Art installation against racial hatred expressed through Social Media.
Il-Qasma Soċjali is presented not merely as an object but as a site-specific intervention within a lived social environment. The placement of the ceramic toilet outdoors, visually echoed by the row of portable chemical toilets in the background, establishes a deliberate correspondence between sanitation infrastructure and social regulation. This juxtaposition collapses distinctions between systems designed to manage physical waste and those that implicitly manage social “undesirables”, suggesting that xenophobic discourse itself operates as a form of refuse: produced collectively, normalised through repetition, and quietly displaced from ethical scrutiny.
The toilet’s surface, wrapped in printed comments sourced from Facebook, functions simultaneously as archive and indictment. Removed from their original digital context and re-materialised as sculptural skin, these fragments of online speech convert ephemeral hostility into durable form. In this translation from screen to object, the work exposes how casual expressions of racism and exclusion, typically dispersed and anonymised within networked environments, coalesce into a legible ideological mass when physically assembled. The toilet thus becomes a vessel not for bodily waste, but for ideological waste: a container for sentiments deemed unfit for public moral space, yet paradoxically generated within it.
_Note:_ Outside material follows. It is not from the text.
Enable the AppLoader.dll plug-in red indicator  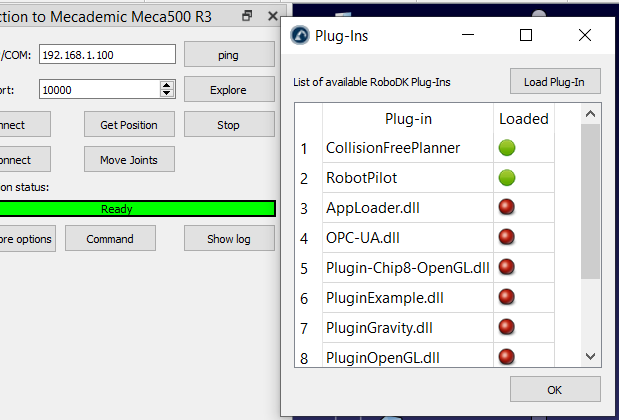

The work’s dialogue with Marcel Duchamp is articulated through both homage and inversion. Where Duchamp displaced an industrial urinal into the gallery to destabilise aesthetic hierarchies, Il-Qasma Soċjali relocates the readymade gesture into the civic sphere, re-inscribing it with political urgency. Authorship under the pseudonym “ARMAT” further intensifies this gesture. While its phonetic echo of “R. Mutt” situates the work within a lineage of institutional critique, the Maltese meaning of “equipped” or “armed” implies that language itself has become weaponised within contemporary discourse.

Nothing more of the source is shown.